Dans la maison c’est simplement l’histoire d’un garçon de 16 ans s’immisçant dans la maison d’un élève de sa classe et faisant le récit de ces incursions dans les rédactions destinées à son professeur de français. Ici François Ozon, qui s’est librement inspiré de la pièce de théâtre Le garçon du dernier rang de Mayorga, nous décrit la relation professeur-élève, la conception d’une œuvre, la famille de la classe moyenne…
La relation professeur-élève, Germain-Claude, jouée par Fabrice Luchini et Ernst Umhauer nous enchante dès les premières minutes. Entre le passionné de littérature, dans la vie et à l’écran, et le jeune adolescent innocent la complicité devient communicative. L’amitié qui se noue est touchante mais aussi malsaine, perverse et parfois dérangeante. Germain devient le maitre et Claude la muse mais cette position est changeante. Comme l’énonce Francois Ozon « Germain et Claude c’est le binôme nécessaire à toute œuvre de création qui est posé : l’éditeur et l’écrivain, le producteur et le cinéaste et même le lecteur et l’écrivain ou le spectateur et le metteur en scène. »
Francois Ozon qui nous avait déjà ravis avec des films comme 8 Femmes, Swimming Pool, Le temps qui reste ou plus récemment Potiche, alterne entre réalité, rédaction et fiction. L’histoire nous est contée à travers les textes de Claude lus par Germain. Tout d’abord le spectateur cherche à discerner le vrai du faux puis comme par magie il se laisse emporter par le récit. Ce film est alors une réflexion ludique sur l’imaginaire et les moyens de narration. C’est ainsi que, à la manière de Bergman dans Les fraises sauvages, Germain le professeur prend corps dans la fiction de son élève, il apparait dans le fictif pour donner son avis ou s’indigner.
On retrouve également Emmanuelle Seigner dans le rôle de « la femme de la classe moyenne » aimante et touchante, elle qui incarne pourtant des femmes souvent sexuellement agressive. Ici elle est l’héroïne des rédactions par son rôle de mère mystérieuse et protectrice avec ses soucis et ses désirs refoulés. De plus, Kristin Scott Thomas nous enchante en directrice avant gardiste d’une galerie d’art. Caricaturant le milieu de l’art contemporain elle tranche par rapport à son mari ne jurant que par les grandes œuvres littéraires.

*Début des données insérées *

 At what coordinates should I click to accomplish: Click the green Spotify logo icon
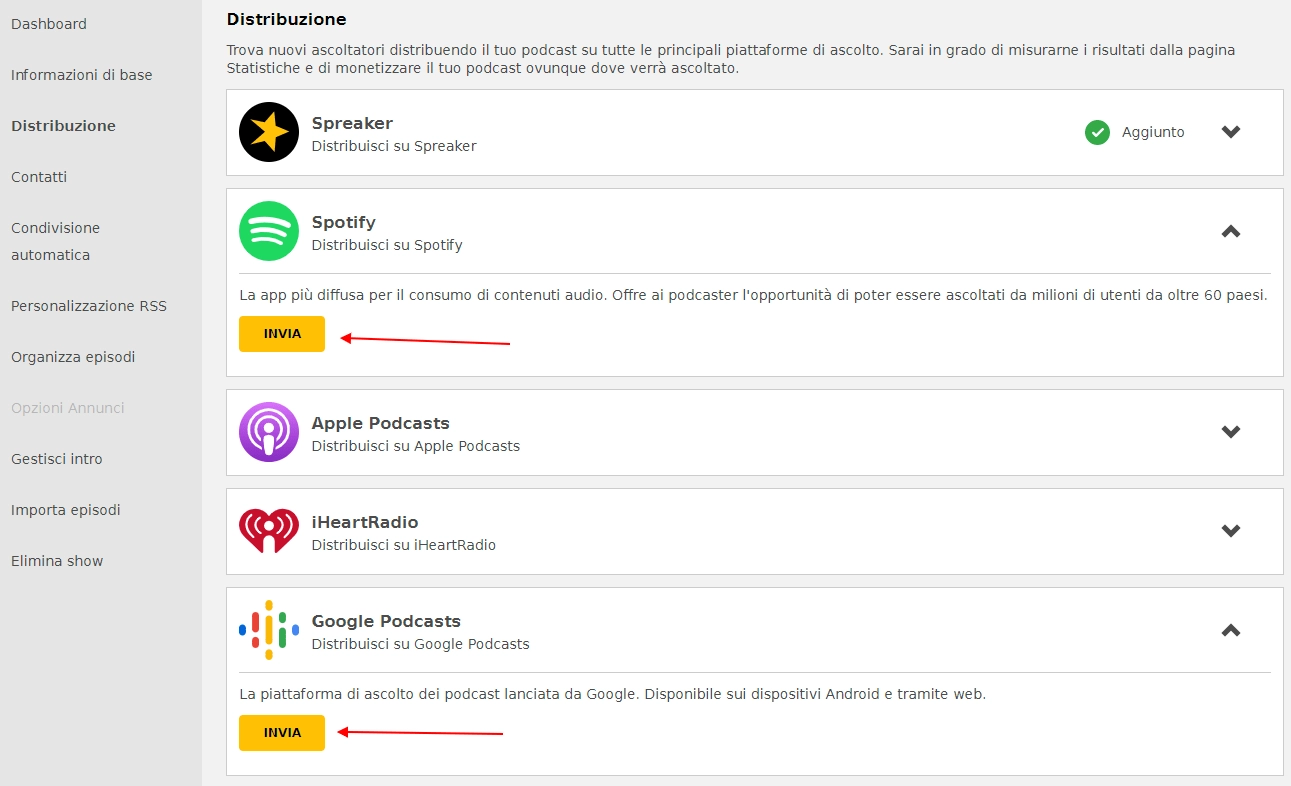click(x=269, y=231)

D’autre part ce film nous interroge sur la perversité, celle de vouloir entrer chez les gens pour découvrir leur quotidien, celle de vivre ses déceptions à travers le destin d’un autre ou encore celle d’être quelqu’un d’autre au moyen de la littérature. On ne peut s’empêcher de voir un parallèle avec Fenêtre sur cour de Hitchock dans cette curiosité quasiment pathologique. Claude de ne contente pas de raconter ce qu’il voit, il épie les parents et devient omniscient au quotidien de cette famille d’apparence sans histoire.
A l’avant première à Lyon, quel bonheur de découvrir l’imposant Fabrice Luchini assis comme un anonyme au fond de la salle pour écouter les réactions des spectateurs. Celui qui a joué dans son premier Rohmer grâce au livre de Nietzsche qu’il avait apporté à l’audition, se retrouve dans le film assommé par « Voyage au bout de la nuit ». Ce magnifique clin d’œil mis en place par Francois Ozon, fait sourire ceux qui l’ont vu déclamer du Céline lors de son dernier spectacle.
Ainsi, ce film qui pourrait tomber dans l’absurde à tout moment, demeure toujours touchant par le jeu des acteurs, les clins d’œil du réalisateur et l’intelligence du scénario. Comme les autres Ozon, on en ressort chamboulé et mal à l’aise mais on a toujours envie d’y retourner.
Dans Le point sur Robert, Fabrice Luchini définissait la déception selon les termes de Roland Barthes comme : Une production brève dans le champ amoureux d’une contre image de l’objet aimé. Ici, l’objet aimé ne nous renvoit aucune contre image, le film est plutôt une révélation.